After the end of the War of Indonesian Independence, he once again fought against Darul Islam. From 1955 to 1957, Hinawan and his father both served in the same place, when he became an Operations Officer of the 6th Infantry Regiment/Sriwijaya based in Lampung and his father served as the Resident of Lampung.

From 1960 to 1961, Susanto served as a Staff Officer of the Second Garuda Contingent, United Nations Operations Battalion Headquarters (1961-1964) in Leopoldiville, Congo. In 1963, he served in the Middle East as Commander of the Southern Brigade, United Nations Emergency Forces.
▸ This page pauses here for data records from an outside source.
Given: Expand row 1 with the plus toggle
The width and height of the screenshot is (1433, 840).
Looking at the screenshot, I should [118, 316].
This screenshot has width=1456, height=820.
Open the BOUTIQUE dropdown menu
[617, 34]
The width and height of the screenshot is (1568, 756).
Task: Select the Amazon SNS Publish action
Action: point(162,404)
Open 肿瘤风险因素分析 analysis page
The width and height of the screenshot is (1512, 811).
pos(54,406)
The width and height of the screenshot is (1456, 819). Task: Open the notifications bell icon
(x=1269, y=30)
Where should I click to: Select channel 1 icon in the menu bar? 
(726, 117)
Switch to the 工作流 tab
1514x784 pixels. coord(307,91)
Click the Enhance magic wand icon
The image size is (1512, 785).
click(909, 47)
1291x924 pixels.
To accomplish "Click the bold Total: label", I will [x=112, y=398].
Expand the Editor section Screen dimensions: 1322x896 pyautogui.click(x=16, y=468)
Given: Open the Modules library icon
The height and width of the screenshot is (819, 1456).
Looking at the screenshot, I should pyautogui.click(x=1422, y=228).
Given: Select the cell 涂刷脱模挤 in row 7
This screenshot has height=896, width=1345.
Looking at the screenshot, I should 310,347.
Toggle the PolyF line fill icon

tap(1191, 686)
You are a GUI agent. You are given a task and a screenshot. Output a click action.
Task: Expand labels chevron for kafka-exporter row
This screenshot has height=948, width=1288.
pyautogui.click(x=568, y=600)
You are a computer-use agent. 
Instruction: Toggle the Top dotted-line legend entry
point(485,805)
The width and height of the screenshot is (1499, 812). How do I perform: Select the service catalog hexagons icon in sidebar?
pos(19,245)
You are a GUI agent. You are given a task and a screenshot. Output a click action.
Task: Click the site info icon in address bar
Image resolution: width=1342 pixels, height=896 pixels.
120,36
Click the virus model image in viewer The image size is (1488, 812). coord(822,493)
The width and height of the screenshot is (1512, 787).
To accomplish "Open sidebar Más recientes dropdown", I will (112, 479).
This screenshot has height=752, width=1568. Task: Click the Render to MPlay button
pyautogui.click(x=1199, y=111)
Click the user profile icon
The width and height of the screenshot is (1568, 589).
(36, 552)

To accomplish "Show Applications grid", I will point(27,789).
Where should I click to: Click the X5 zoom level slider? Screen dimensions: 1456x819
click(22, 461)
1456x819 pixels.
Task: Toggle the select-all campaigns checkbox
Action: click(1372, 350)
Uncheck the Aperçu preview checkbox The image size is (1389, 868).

During the Permesta rebellion, rebel troops under the command of Lt. Col. Andi Selle at Pinrang attempted to assassinate Infantry Colonel M. Yusuf, Regional Military Commander of Kodam XIV/Hasanuddin, on April 10, 1964. Major Himawan Soetanto took the initiative to lead Battalion 330/Kujang-1, with only 20% of its strength, managing to recapture Polewali, the center of dissident forces and successfully killing Lt. Col. Andi Selle. Sutanto also participated in destroying one of the main forces of Darul Islam, led by Abdul Kahar Muzakkar in South Sulawesi. For his bravery, the Commander of the Indonesian Armed Forces (PANGAD), Lt. Gen. Ahmad Yani gave him the Nararya Service Star and a special promotion to Battalion Commander of Battalion 330/Kujang I Siliwangi. He was later recalled to Kodam VI/Siliwangi, in West Java, becoming Chief of Staff of Infantry Brigade 15/Tirtayasa (now Brigif 15/Kujang II Kodam III/Siliwangi).

== Personal life==
Himawan was married to Nonon Ratnapuri in Tasikmalaya, who he had known while serving in East Priangan. The wedding reception took place in Lampung. They had four children, Purwanto Indrawan, Dwi Prihanti Indriani, Tri Susanti Indrayani and Cahyono Indrakusuma

Himawan Soetanto died at the Gatot Soebroto Army Hospital, Jakarta. On Wednesday, October 20, 2010, at 09.51 WIB. He was buried at Cikutra Heroes Cemetery, Bandung.